§ **Work to be completed**
Copy these lines again, changing "Enquiry Date" to "Inquiry Date" and leaving everything else the same.
## BEGIN
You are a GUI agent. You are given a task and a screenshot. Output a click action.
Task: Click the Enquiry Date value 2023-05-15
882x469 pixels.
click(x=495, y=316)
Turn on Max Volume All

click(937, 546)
## END
§ **Solved problem**
You are a GUI agent. You are given a task and a screenshot. Output a click action.
Task: Click the Inquiry Date value 2023-05-15
882x469 pixels.
click(x=495, y=316)
Turn on Max Volume All

click(937, 546)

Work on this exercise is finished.